Shootings don’t typically make their way to the Rowan County Board of Commissioners meeting agenda, but it’s happened twice this year. In both instances, county staff and commissioners took appropriate action to prevent further problems or asked needed, tough questions.

The most recent example occurred Monday — when commissioners considered a temporary use permit from Reaper’s Realm haunted house and trail to continue operations after a shooting incident prompted chaos among a large and unprecedented crowd for the China Grove area attraction. the business last appeared before the commissioners to request a two-year permit in 2017. While it was approved, the business failed to return in 2019 and continued to operate this year without the necessary documentation.

County officials said the shooting prompted a review of the business’ permits.

It was fair for the county to allow the business to continue operating because of the steps its owner, Tony Jenkins, said he’s taken, including additional security, outlawing drop-offs because many in the crowd last month did not have a ride home when things got out of control  and requiring teenagers under 16 to be accompanied by an adult.
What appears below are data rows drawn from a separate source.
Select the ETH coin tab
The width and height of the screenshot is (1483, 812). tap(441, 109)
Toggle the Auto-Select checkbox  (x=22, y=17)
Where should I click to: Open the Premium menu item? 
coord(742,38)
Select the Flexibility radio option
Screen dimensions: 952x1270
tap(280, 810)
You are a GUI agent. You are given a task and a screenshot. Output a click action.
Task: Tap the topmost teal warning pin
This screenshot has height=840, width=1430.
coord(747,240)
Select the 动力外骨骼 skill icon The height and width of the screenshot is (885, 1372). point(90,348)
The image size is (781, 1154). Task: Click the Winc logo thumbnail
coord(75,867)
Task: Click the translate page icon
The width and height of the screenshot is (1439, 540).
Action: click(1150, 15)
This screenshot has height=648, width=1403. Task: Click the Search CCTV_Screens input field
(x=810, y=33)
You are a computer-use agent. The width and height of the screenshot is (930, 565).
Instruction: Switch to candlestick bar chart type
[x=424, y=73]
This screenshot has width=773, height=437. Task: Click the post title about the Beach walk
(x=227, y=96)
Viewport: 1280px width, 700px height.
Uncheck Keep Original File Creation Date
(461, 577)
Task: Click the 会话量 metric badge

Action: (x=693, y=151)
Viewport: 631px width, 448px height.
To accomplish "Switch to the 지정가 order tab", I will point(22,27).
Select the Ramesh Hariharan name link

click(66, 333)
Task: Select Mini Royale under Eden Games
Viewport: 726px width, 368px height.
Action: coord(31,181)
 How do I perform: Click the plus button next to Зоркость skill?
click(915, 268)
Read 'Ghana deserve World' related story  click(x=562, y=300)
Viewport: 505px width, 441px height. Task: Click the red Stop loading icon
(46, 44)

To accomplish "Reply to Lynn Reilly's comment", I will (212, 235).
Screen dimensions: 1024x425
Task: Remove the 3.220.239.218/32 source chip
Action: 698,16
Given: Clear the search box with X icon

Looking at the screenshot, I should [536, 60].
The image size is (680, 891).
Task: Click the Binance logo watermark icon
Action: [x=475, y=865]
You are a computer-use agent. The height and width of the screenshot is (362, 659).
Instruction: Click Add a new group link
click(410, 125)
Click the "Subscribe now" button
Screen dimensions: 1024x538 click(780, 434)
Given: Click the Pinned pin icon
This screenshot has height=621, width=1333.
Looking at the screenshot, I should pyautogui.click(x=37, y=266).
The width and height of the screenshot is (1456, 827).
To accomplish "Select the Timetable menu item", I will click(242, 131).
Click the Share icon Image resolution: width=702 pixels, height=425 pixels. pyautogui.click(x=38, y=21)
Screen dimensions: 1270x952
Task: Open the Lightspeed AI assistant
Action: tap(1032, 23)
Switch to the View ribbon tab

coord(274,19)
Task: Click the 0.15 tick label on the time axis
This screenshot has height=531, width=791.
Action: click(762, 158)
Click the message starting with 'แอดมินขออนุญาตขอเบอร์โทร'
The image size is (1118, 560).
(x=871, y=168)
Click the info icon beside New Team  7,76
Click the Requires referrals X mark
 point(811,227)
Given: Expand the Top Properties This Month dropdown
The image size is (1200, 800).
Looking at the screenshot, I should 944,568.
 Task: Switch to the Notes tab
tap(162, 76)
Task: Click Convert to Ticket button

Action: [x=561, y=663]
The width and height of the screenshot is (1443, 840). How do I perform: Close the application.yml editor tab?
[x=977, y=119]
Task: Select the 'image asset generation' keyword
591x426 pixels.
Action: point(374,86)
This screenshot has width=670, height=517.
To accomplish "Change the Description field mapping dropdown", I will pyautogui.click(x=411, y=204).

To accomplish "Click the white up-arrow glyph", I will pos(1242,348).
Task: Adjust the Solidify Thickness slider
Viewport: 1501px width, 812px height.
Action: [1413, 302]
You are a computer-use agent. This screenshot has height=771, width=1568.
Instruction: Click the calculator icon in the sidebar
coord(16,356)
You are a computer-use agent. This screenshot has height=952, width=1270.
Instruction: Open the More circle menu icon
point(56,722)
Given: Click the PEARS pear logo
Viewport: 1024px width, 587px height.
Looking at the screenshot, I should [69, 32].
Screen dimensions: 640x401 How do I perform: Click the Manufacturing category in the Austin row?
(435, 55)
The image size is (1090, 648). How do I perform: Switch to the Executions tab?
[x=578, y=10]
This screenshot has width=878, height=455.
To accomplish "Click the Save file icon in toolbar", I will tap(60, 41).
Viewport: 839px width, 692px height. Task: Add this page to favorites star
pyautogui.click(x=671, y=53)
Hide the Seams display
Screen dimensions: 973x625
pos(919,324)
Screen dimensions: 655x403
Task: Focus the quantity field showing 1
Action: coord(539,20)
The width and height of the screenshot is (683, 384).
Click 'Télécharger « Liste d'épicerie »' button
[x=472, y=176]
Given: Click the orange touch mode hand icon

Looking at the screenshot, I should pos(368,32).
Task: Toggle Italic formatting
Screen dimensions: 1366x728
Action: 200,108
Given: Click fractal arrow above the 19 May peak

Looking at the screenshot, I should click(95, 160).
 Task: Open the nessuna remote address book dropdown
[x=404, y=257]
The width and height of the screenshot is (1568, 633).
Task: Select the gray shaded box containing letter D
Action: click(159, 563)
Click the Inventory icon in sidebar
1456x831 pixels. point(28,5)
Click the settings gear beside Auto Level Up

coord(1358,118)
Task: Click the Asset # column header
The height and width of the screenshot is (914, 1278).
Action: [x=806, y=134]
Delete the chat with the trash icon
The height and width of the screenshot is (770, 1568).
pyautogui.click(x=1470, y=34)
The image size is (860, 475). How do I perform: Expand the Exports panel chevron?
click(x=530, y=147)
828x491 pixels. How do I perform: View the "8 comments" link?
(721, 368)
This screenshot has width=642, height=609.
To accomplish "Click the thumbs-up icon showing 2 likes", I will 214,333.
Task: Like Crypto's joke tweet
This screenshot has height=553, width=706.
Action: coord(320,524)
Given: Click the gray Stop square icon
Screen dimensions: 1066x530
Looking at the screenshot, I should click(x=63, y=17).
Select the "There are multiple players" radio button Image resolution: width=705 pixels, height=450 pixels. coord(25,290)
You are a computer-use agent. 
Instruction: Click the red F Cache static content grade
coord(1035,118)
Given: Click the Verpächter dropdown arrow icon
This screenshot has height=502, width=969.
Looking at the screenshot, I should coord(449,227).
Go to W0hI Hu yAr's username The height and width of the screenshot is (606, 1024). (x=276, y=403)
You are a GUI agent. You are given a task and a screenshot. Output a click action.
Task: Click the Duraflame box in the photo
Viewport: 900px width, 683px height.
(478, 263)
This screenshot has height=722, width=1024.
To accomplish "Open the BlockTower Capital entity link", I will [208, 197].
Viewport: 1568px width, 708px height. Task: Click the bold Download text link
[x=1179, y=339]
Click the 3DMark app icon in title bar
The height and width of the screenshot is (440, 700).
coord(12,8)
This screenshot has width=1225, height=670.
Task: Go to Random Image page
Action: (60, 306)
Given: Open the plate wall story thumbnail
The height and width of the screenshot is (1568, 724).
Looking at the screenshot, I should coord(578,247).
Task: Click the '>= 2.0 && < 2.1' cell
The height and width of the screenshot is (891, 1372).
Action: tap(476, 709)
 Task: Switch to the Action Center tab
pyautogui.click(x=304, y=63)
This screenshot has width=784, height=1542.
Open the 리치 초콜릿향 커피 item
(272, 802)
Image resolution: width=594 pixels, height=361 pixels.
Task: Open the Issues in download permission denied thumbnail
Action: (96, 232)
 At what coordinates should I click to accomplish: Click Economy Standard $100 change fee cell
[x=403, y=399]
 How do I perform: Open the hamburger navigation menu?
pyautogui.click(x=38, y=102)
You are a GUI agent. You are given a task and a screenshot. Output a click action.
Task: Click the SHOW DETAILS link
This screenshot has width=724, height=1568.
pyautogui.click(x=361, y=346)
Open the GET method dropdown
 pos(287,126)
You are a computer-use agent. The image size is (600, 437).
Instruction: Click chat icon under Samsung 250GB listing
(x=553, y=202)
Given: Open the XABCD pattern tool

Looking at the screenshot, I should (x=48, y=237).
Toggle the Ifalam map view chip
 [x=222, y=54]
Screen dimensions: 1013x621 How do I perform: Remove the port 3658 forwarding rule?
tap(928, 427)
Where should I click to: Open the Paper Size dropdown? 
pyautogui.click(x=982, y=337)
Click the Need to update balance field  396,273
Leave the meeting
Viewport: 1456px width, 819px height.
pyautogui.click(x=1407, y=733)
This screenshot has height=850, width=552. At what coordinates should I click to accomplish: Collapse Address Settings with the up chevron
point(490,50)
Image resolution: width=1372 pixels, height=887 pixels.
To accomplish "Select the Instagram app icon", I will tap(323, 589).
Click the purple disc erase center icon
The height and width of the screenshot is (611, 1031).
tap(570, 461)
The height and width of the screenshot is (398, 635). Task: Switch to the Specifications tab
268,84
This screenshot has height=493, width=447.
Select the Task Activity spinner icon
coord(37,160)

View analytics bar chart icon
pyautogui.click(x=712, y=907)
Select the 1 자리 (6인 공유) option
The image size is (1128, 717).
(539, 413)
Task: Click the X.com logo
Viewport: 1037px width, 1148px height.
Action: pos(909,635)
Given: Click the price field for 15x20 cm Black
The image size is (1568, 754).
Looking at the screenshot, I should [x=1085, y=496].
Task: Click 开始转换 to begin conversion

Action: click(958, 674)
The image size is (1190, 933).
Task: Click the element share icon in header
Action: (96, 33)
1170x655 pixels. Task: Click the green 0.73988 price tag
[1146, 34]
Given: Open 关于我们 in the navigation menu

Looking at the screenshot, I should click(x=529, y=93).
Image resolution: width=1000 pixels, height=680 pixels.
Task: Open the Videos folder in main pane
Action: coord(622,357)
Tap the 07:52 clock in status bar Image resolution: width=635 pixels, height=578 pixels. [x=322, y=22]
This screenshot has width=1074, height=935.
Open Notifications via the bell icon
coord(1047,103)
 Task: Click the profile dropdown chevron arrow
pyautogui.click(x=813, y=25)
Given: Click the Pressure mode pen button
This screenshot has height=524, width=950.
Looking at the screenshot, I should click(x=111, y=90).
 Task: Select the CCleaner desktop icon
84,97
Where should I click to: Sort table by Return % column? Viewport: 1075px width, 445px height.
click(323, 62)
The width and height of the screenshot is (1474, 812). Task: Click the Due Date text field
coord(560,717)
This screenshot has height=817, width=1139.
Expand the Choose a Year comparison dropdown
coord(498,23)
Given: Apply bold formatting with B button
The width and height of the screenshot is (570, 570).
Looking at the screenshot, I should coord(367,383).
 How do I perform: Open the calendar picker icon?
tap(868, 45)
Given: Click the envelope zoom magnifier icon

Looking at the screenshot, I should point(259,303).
It was also the right step for commissioners to avoid another two-year extension, instead opting for an approval through the end of the year.

Will the opening year of the 2021 Halloween season draw a crowd as big and unruly as this year? In addition to the shooting, there were fights as teens were waiting for their parents. How about a second entrance to the property in the case of an emergency? Neighbors have raised concerns about noise, too. All are relevant questions in the context of permits to continue operations.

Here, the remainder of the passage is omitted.